En el centro de cada uno de estos esfuerzos -realizados desde el pintor francés Claude Boutet en 1708 hasta el entomólogo británico Moses Harris en 1766 y el entomólogo austriaco Ignaz Schiffermüller en 1772- estaba la reinvención del círculo de color seminal, aunque curiosamente incoloro, que Newton presentó en su Óptica.
Para Goethe, el error de Newton fue no reconocer el papel fundamental que juega la oscuridad en la formación de los colores que vemos en la experiencia cotidiana, lo que motivó su propia remodelación de la rueda de colores.
En 1798, Goethe y el dramaturgo Friedrich Schiller colaboraron en un diagrama complejo que llamaron la «rosa de los temperamentos», en el que las órbitas concéntricas de una docena de colores y los rasgos de carácter correspondientes giran alrededor de un abismo oscuro que se abre en el centro del diagrama.
Eventualmente, esta elaborada rueda daría paso al círculo cromático más famoso y simplificado de Goethe que ideó en 1809, e incluyó al año siguiente en su propia «Teoría de los colores».

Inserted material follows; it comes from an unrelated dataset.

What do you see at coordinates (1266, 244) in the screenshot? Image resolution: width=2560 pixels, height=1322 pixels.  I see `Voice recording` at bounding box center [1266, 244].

Las rosas abstractas de Gartside, que parecen más una luminosa explosión suspendida que esquemas científicos anticuados, están mucho menos editorializadas o cuidadosamente subtitulados que las ruedas de Goethe.
Al borrar las etiquetas que sus precursores masculinos insertaron en sus diagramas, Gartside permitió que los choques y armonías de color se expresaran por sí mismos. Al hacerlo, recuperó el diagrama cromático como un documento puramente estético, una obra de arte.
Es tentador, dada la proximidad de las fechas de publicación de los estudios de Goethe y Gartside, preguntarse si podría haber ocurrido alguna polinización cruzada de ideas, o si, de hecho, el volumen de Gartside tuvo alguna influencia en las ideas o la práctica de artistas y teóricos posteriores.
Imposible saberlo.
Pero es una pregunta que también se hace Loske, quien cree que hay ecos de «la dimensión abstracta de las ilustraciones de Gartside» en la de JMW Turner, quien ha sido visto por los historiadores como un precursor del arte no figurativo.
Los dos contemporáneos sin duda comparten una fascinación por el peso del color ingrávido separado de la sustancia incidental.
«Es probable que Turner conociera su trabajo a través de su asociación con varias sociedades de acuarelas», dice Loske, antes de admitir que, «lamentablemente, no hay evidencia de eso«.
«No hay evidencia de eso» es el desalentador callejón sin salida al que llega cualquier crítico que intenta evaluar la contribución de las artistas y escritoras cuyos logros han sido pasadas por alto por completo, despreciadas de manera degradante o deshonestamente no reconocidas.
Tales son los tres ejes tristes con los que la historia cultural ha conspirado con demasiada frecuencia contra el genio de las mujeres.
Medir precisamente la importancia de Gartside y otras como ella en el desarrollo de la historia del arte requiere el tipo de atención académica que se prodiga en aquellos con un perfil mucho más alto: un Catch-22 que Loske está decidida a rectificar.
«Quiero crear un canon de mujeres que han escrito sobre color», dice sobre su ambición más amplia.
La imagen que Loske está ensamblando pacientemente, con cada figura femenina olvidada como un trazo en su lienzo, promete desafiar la imagen que tenemos en nuestras mentes de cuáles paletas realmente le dieron forma a las formas del arte.